AI News – May 6
OpenAI buys Windsurf for 3 billion dollars Gemini 2.5 Pro gets a big coding update Lightricks releases an incredible open source video model HeyGen’s Avatar 4 launches and sets a new standard and a new AR concept turns the world into a playable game.
Here’s today’s AI news. After Cursor was valued at $9 billion yesterday, their biggest rival in the AI coding space, Windsurf, is said to have been sold to OpenAI for the bargain price of 3 billion. We did say that the sale was imminent after we saw Windsurf change their logo last week.

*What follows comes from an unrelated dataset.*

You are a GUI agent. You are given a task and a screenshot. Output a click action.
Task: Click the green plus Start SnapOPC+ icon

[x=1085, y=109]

This brings a whole new set of tools under the control of OpenAI and it will be fascinating to see what they do with the Windsurf product. With a combined $12 billion valuation for just two of the many AI developer tools, this is now a huge market. Google’s Gemini 2.5 Pro got an upgrade today to the I/O edition in anticipation of the Google I/O event that takes place in two weeks time.
Gemini 2.5 Pro now ranks number one on LMArena in coding and number one on the WebDev Arena leaderboard, keeping Claude 3.7 down in second place. Google say that this model is especially good at building interactive web apps and have already shown off some very impressive demonstrations.

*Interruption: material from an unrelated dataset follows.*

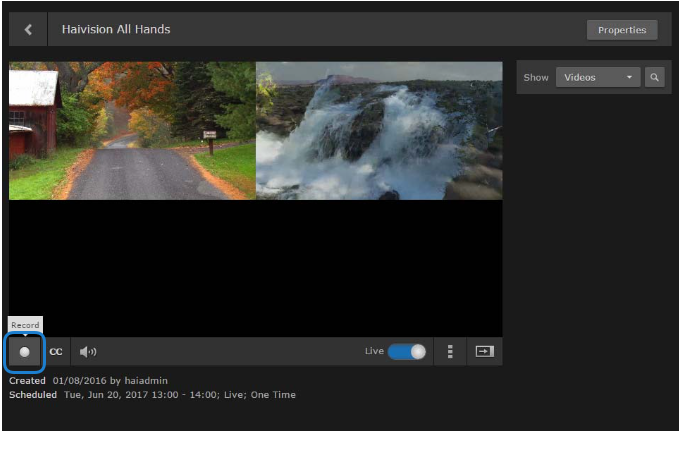The image size is (698, 451).
Task: Click the Record tooltip label
Action: (x=25, y=325)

The company behind one of our favourite AI video tools, LTX Studio is Lightricks and today they’ve introduced a new open source video model that is amazing everyone. The LTX-Video 13B is a 13 billion parameter open source AI video model with advanced features like multiscale rendering, multiple keyframe support and camera movement.
It can even be run locally on a consumer grade GPU. Lightricks claim that this model is up to 30 times faster than other comparable models and that also helps to bring the costs right down. With so many other big announcements due this week, this model might get a bit overshadowed, but it’s truly an impressive achievement.
Heygen has launched the latest image to Avatar model Avatar IV. It uses a new audio to expression engine to create hyper realistic videos from a single photo and script. It can capture tone, rhythm and emotion from the inputs to produce lifelike facial movements.
Of course being users of HeyGen ourselves we’re naturally biassed, but this does feel like a big step change in the capability of avatar models. Some of the examples that we’ve seen have been amazing. And finally a new augmented reality concept is turning street spaces into playable games.
The first public Dream park access point in Santa Monica transforms the street into an AR game using a Quest 3 headset. Personally I can’t wait until every outdoor space is turned into Super Mario World. With hundreds of people punching blocks in midair and scrambling for virtual coins, what could possibly go wrong?